**Requirement**
Reproduce exactly the line that contains "You are a computer-use" and every line after it through the end of the records below, leaving out all pictures.

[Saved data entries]
····················
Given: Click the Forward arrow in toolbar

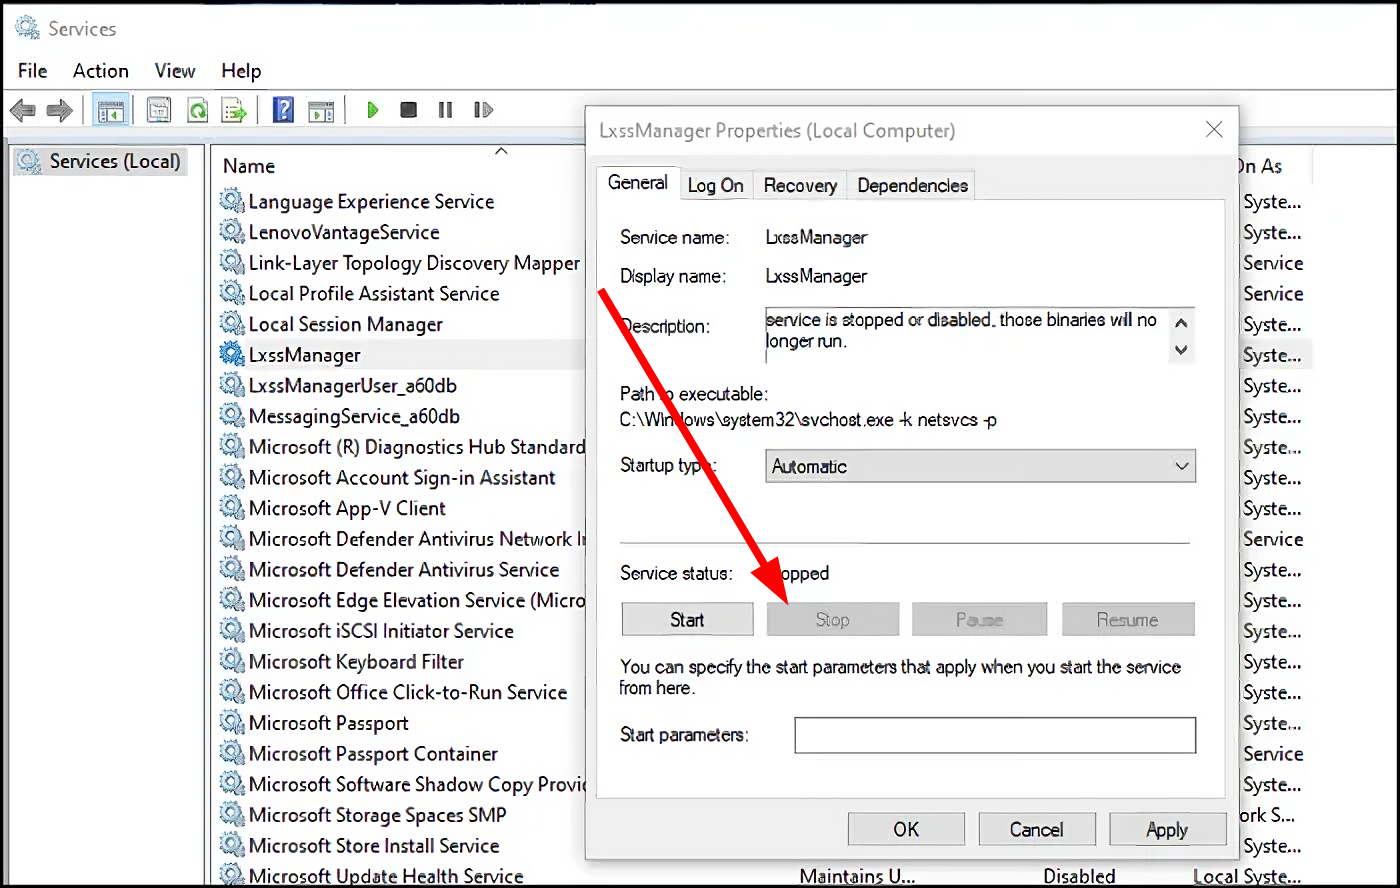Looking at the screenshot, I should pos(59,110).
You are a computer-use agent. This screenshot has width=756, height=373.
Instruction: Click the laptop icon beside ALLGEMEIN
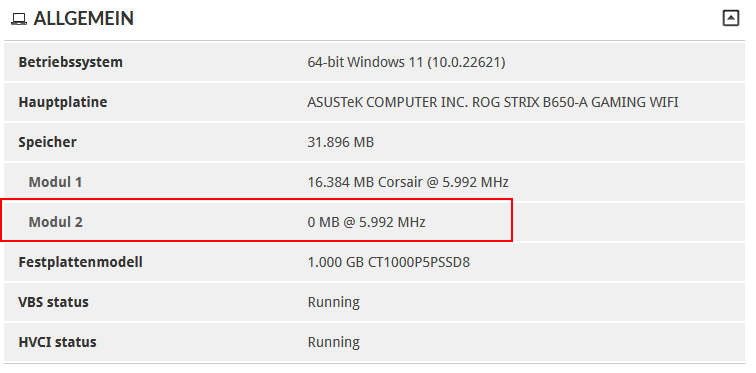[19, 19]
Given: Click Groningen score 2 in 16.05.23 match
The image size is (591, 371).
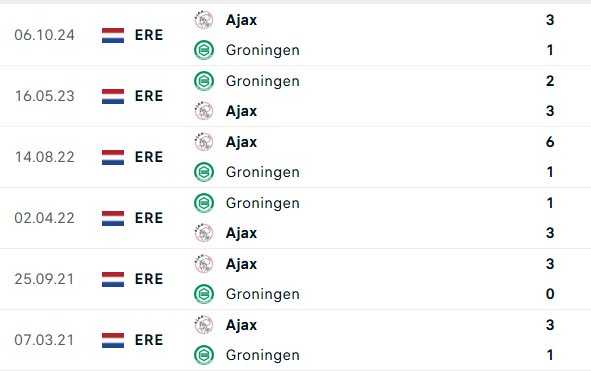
····················
**Result for this exercise**
You are a computer-use agent. This screenshot has width=756, height=373.
Instruction: Click the laptop icon beside ALLGEMEIN
[19, 19]
Given: Click Groningen score 2 in 16.05.23 match
The image size is (591, 371).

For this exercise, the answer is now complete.